About 70,000 syringes filled with Johnson & Johnson’s antipsychotic drug Invega Sustenna have been recalled after it was discovered that some of the syringes were cracked. 

The Invega Sustenna syringe recall (pdf) was announced by Johnson & Johnson subsidiary Janssen on its website on February 11.

The cracks in the syringes, which could compromise the drug’s sterility, are completely covered by the label and are not detectable by the user.

In addition to problems with sterility, the recalled Invega syringes could also result in patients receiving lower than expected doses of medication, although this risk is reportedly small. There have been no reports of injuries or adverse effects as a result of the cracked syringes.

The syringe recall applies to Invega Sustenna (paliperidone palmitate 234 mg) Extended-Release Injectable Suspension with NDC 50458-564-01 and lot numbers 9IBK000, 9IBK001, 9IBK002, 9IBK003, 9IBK004, 9IBK005 and 9JBK000 with expiration dates including 09/2011, 12/2011, 02/2012, 05/2012 and 12/2012. It also affects sample packages with the NDC 50458-564-03 and lot numbers 9JBK000, 9JBK001 and 9IBK000 and expiration dates of 08/2012 and 12/2011. The recall affects only the 234 mg strength version of the drug.

Invega Sustenna is a once-a-month atypical antipsychotic approved by the FDA to treat schizophrenia. Worldwide sales of Invega were $424 million in 2010.

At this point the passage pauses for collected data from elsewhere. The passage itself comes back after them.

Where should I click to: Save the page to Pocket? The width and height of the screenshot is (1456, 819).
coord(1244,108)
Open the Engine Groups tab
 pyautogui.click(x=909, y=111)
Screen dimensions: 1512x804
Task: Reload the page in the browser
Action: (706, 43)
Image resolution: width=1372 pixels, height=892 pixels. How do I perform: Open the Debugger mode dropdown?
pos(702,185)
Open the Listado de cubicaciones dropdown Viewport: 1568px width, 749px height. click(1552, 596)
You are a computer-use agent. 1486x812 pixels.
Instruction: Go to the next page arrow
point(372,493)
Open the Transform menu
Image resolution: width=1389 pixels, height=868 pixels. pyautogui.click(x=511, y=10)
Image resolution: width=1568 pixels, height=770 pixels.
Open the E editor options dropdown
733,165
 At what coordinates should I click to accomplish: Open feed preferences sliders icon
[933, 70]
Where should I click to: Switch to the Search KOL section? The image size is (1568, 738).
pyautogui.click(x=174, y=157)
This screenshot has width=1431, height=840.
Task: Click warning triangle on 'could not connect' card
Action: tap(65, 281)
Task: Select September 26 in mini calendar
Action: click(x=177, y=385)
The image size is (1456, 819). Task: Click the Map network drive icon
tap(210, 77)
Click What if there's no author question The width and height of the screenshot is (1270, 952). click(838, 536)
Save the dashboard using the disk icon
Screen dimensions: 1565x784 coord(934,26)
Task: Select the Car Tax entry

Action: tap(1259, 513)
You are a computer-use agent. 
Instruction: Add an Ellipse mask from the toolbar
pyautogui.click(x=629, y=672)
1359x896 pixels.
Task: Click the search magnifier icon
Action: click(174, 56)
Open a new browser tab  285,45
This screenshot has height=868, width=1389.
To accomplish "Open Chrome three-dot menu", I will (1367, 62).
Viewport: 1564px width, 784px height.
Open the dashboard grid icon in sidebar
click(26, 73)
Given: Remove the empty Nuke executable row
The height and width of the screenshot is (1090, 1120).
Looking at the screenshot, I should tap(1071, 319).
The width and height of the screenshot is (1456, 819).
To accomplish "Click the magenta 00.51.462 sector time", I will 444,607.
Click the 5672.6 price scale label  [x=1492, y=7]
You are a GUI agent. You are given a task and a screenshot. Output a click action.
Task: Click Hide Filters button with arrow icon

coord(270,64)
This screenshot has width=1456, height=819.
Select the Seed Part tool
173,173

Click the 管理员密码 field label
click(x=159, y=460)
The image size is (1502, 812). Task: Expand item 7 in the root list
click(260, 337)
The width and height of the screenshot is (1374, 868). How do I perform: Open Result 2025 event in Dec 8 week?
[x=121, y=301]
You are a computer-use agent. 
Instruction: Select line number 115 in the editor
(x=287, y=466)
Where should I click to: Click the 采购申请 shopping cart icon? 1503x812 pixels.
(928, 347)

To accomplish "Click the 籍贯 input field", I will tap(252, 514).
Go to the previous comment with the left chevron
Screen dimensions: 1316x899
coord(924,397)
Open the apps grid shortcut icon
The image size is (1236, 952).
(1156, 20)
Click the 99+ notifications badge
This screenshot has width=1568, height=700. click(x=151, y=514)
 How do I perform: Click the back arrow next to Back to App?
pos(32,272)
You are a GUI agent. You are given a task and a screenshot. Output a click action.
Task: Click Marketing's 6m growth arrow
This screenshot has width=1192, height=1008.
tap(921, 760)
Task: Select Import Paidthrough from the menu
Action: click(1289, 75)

Johnson & Johnson is asking pharmacies and health care providers to examine their inventories for the recalled syringes and discontinue distribution and use of those products. They are also being asked to forward the recall notice on to any hospitals, clinics or health care professionals to whom they may have sold the syringes.

Customers can contact Stericycle at 1-888-376-2051 for a return package in order to receive a refund or credit.